= Nath Valvo =

Australian comedian

Nath Valvo (born 11 December 1983) is an Australian comedian, screenwriter, and actor. Valvo's comedic style often revolves around personal anecdotes, social commentary, and pop culture references.

== Career ==
===Stand-up comedy===
Valvo began writing and performing in a comedy sketch group called The Shambles, which was shown on community television across Australia and performed live. In 2006, The Shambles DVD was nominated for an ARIA award for Best Comedy Release.

Valvo started solo stand-up comedy in 2013 with his show Grindr: A Love Story?, which was based on his sexual experiences using the dating app. He has since performed at major comedy festivals in Australia.
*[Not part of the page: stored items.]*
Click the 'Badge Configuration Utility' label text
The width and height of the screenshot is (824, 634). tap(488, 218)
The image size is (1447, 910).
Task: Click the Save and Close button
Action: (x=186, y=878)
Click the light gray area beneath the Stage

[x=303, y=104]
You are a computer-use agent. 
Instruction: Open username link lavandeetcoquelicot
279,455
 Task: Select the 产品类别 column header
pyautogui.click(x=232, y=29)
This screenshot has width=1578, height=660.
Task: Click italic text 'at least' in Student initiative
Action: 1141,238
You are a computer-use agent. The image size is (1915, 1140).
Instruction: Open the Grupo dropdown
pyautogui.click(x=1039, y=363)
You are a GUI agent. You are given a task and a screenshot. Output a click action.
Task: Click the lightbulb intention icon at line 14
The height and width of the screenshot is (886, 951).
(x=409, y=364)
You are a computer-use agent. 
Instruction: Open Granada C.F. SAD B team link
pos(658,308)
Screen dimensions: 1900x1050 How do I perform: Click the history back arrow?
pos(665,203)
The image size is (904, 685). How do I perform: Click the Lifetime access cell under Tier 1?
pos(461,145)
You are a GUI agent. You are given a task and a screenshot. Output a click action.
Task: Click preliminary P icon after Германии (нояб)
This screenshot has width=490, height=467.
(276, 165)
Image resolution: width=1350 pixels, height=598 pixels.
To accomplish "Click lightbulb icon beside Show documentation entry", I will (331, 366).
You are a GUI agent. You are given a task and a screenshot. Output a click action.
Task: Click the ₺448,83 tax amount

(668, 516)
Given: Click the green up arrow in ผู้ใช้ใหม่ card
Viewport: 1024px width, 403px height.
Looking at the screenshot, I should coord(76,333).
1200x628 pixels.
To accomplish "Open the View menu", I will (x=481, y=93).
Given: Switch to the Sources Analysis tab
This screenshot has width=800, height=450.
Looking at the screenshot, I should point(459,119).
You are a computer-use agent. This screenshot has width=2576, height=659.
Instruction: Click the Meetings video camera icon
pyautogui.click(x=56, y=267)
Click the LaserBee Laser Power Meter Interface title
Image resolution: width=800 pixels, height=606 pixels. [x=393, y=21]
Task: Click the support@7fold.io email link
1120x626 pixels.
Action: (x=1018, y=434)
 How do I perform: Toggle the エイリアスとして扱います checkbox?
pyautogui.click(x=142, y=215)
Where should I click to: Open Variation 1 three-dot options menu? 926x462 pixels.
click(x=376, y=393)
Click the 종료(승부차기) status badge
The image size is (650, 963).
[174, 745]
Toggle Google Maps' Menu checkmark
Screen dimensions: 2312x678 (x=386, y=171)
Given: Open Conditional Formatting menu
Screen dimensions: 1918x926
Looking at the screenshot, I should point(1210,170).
Valvo was nominated for Best Newcomer for his comedy show Happy Idiot at the 2016 Edinburgh Fringe Festival. He then performed the show at London's Soho Theatre. In 2018, Valvo performed at the Just for Laughs festival at the Tiffany Haddish Gala.

Valvo's stand-up show I'm Happy For You was nominated for Best Show at the Melbourne International Comedy Festival. The show was filmed and released as a stand-up special for Paramount Plus Valvo recently hosted the New Faces International show at the Montreal Comedy Festival.

===Television===

Valvo has appeared on numerous Australian panel shows including Would I Lie to You? Australia, Patriot Brains, Question Everything, Spicks and Specks, Hughesy, We Have a Problem, Tomorrow Tonight, Show Me the Movie!, Celebrity Name Game, The Project Australia, and I'm a Celebrity Get Me Out of Here.

In 2020, Valvo hosted the National Raw Comedy Final which aired on SBS.

Valvo has hosted two seasons of the Australian series Just For Laughs. In 2025 he appeared as a contestant on Claire Hooper's House Of Games.

=== Television Writing ===
Valvo wrote for the Australian sketch show Open Slather, and in 2022 he co-wrote for the ABC comedy series Summer Love (Episode 5, "Luke and Olly"), which was nominated for Most Outstanding Comedy Program at the 2023 Logie Awards.

===Radio===

In 2014, Valvo hosted the National Night Show (10 PM–1 AM) for Nova FM. He then went on to host The Saturday Morning Breaky Show on Nova 100 in Melbourne.

== Personal life ==
Valvo married his long-time partner, Cody, in 2023.

== Recognition ==
In his review of the 2019 MICF, Michael Lallo of The Age wrote, "a perfectly honed one-hour set that spans long-term relationships, retired parents, and the annoyingly good life choices of others." The Herald Sun review of Valvo's show Tongue in Cheek stated, "darting from G-rated to R18+ material within seconds, the rising Australian star has hit the comedic bullseye."

The Scotsman wrote, "Once the audience has accepted Nath Valvo is the person in charge of the room, it is time to relax and enjoy an hour of superbly framed stories, full of big, uncomplicated laughs."